◆ **Source extract**:
Hani language

Hani
Haqniqdoq
Native to Southern China, Vietnam, Laos, Burma
Ethnicity Hani
Native speakers
760,000 (2007, 1999, 1995)[1]
Language codes
ISO 639-3 hni
Glottolog hani1248[2]

The Hani language (Hani: Haqniqdoq or xa˧˩ɲi˧˩; simplified Chinese: 哈尼语; traditional Chinese: 哈尼語; pinyin: Hāníyǔ; Vietnamese: Tiếng Hà Nhì) is a language of the Loloish (Yi) branch of the Tibeto-Burman linguistic group spoken in China, Laos, and Vietnam by the Hani people.

Distribution

In China, Hani is spoken mostly in areas to the east of the Mekong River in south-central Yunnan province, mostly in Pu'er and Honghe prefectures, as well as in parts of other surrounding prefectures. Hani is also spoken in Lai Châu and Lào Cai provinces of northwestern Vietnam and in Phongsaly Province of Laos along the border with Yunnan.

Edmondson (2002) reports that the Hani of Vietnam are distributed in 2 provinces of northwestern Vietnam where two distinct dialects are found, one east of Muong Te and the other to the west. The Hani of Vietnam claim to be able to communicate in the Hani language with ethnic Hani from different areas of Vietnam despite significant geographical barriers. Edmondson (2002), reported that the different Hani speech varieties in Vietnam differ mostly in lexicon.

Phonology

Hani has three main tones and two types of short vowels.

Orthography

Sign for the Lihaozhai Township High School, in Jianshui County, Yunnan, written in Hani (alphabetic), Yi (syllabic) and Chinese. The Chinese, if transcribed in Hanyu Pinyin, would be Jianshuixian Lihaozhai zhongxue.

◆ **Requirement 1**: Quote the passage of the Hani language article that starts at "Orthography" and ends at "Jianshuixian Lihaozhai zhongxue.", word for word.

◆ **Provided data**:

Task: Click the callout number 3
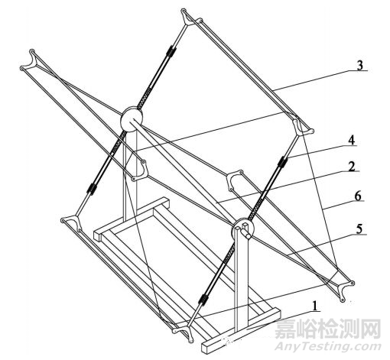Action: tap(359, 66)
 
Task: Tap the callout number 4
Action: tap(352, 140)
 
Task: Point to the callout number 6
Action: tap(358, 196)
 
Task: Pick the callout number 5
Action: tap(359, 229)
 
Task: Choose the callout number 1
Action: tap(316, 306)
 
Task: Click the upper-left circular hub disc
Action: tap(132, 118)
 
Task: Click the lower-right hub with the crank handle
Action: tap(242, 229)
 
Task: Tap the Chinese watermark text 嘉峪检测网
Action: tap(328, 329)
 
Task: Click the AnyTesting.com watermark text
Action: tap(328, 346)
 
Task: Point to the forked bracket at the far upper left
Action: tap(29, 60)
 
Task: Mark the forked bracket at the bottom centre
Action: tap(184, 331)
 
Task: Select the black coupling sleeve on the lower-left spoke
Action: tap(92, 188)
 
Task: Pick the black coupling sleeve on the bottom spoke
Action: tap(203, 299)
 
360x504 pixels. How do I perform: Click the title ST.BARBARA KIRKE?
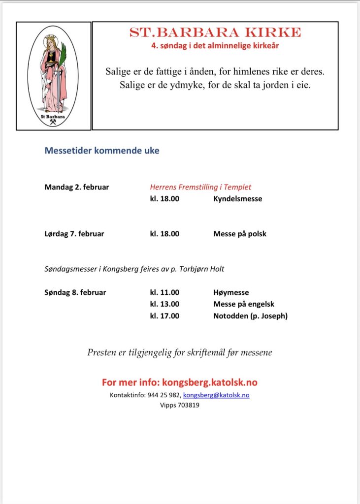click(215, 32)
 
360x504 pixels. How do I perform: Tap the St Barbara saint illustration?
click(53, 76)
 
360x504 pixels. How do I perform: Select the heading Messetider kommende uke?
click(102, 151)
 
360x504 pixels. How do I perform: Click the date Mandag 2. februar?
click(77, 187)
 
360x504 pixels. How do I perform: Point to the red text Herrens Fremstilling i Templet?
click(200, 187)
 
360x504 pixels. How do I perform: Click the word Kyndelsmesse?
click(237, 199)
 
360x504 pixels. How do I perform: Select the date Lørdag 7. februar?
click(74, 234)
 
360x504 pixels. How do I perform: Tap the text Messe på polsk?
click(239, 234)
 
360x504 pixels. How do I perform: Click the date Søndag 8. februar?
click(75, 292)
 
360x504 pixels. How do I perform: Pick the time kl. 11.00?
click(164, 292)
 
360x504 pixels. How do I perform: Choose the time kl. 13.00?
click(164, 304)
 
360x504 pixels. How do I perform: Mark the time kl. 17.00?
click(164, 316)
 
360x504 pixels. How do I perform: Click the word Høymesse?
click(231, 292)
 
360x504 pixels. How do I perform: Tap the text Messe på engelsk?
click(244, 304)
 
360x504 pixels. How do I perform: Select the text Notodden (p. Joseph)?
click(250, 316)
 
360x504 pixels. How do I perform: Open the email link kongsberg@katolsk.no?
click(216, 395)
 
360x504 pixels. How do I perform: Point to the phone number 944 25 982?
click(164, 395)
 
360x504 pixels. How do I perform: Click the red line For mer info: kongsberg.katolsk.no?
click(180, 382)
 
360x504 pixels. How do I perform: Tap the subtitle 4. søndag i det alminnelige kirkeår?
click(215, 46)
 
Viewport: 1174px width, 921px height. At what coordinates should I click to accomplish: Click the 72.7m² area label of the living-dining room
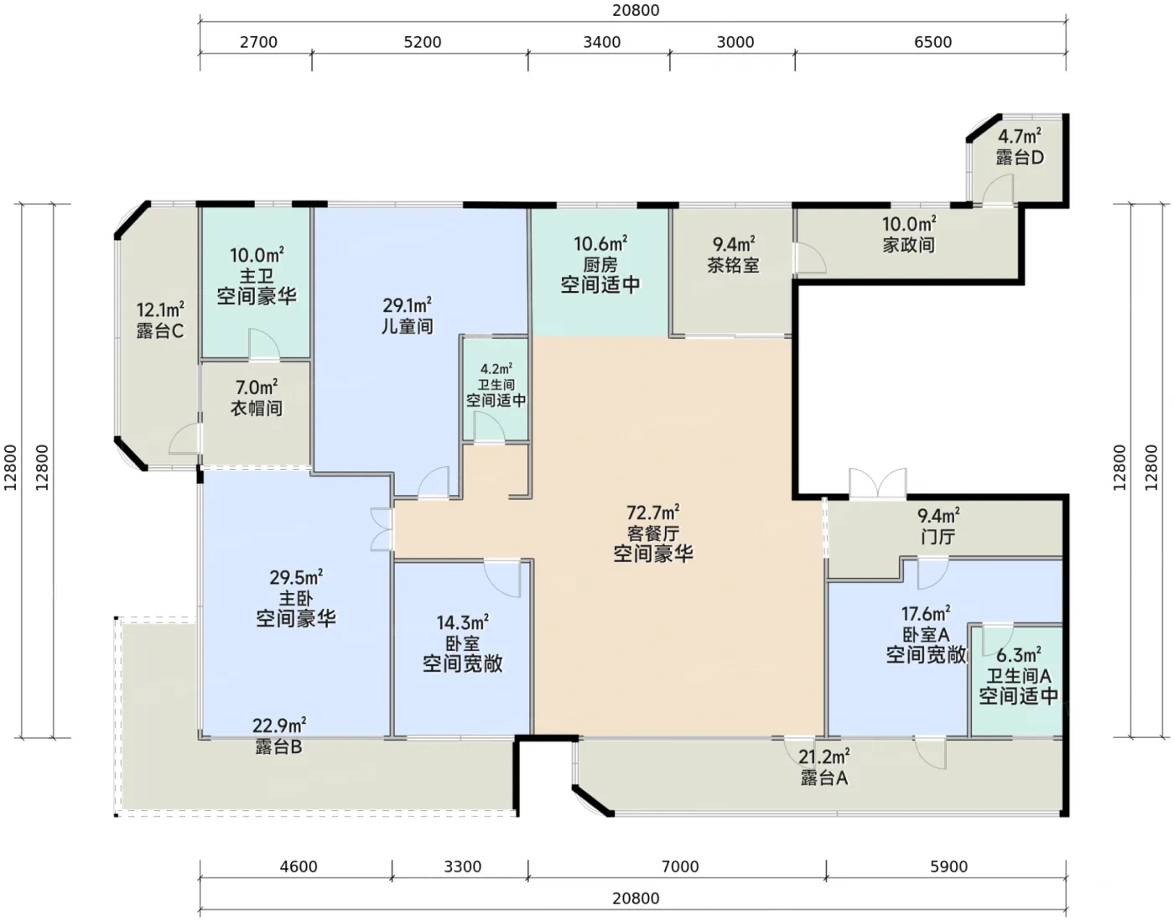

◆ **Requirement 2**: Find each line in the rows that contains the string "Pick" and copy those lines.

◆ **Output 1**:
Orthography

Sign for the Lihaozhai Township High School, in Jianshui County, Yunnan, written in Hani (alphabetic), Yi (syllabic) and Chinese. The Chinese, if transcribed in Hanyu Pinyin, would be Jianshuixian Lihaozhai zhongxue.

◆ **Output 2**:
Task: Pick the callout number 5
Task: Pick the black coupling sleeve on the bottom spoke
360x504 pixels. How do I perform: Pick the time kl. 11.00?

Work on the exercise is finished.